### TASK REQUIREMENTS
The output should consist solely of the line containing "Where should I click to: Switch" and the lines that follow it through the end of the data below.

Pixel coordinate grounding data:

- - -

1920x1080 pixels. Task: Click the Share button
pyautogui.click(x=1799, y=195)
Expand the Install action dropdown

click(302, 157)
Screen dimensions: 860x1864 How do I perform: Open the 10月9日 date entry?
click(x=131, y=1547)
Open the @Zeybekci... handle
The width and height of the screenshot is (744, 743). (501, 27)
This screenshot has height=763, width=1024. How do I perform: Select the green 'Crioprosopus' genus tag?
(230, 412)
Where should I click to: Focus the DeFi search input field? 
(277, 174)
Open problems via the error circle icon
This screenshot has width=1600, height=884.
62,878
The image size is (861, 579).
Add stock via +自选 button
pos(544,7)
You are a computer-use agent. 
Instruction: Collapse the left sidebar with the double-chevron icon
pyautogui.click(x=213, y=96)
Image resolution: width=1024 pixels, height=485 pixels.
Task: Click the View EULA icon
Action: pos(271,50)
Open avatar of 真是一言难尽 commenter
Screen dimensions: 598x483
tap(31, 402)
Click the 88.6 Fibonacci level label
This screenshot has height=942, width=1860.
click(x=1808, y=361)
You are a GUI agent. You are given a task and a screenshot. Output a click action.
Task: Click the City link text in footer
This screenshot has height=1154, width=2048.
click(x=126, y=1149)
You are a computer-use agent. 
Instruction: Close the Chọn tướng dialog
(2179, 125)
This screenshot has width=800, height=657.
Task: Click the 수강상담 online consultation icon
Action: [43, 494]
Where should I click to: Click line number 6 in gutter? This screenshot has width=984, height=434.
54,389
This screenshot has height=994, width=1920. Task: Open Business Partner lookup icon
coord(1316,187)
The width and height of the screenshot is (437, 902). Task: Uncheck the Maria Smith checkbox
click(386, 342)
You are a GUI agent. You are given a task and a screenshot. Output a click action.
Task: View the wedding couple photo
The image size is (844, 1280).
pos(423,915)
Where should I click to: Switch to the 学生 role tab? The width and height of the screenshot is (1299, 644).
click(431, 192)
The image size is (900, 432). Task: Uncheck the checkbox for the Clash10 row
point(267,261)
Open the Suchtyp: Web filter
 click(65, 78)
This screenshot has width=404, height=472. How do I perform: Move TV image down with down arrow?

- - -

### RESULT FOR THIS EXERCISE
Where should I click to: Switch to the 学生 role tab? The width and height of the screenshot is (1299, 644).
click(431, 192)
The image size is (900, 432). Task: Uncheck the checkbox for the Clash10 row
point(267,261)
Open the Suchtyp: Web filter
 click(65, 78)
This screenshot has width=404, height=472. How do I perform: Move TV image down with down arrow?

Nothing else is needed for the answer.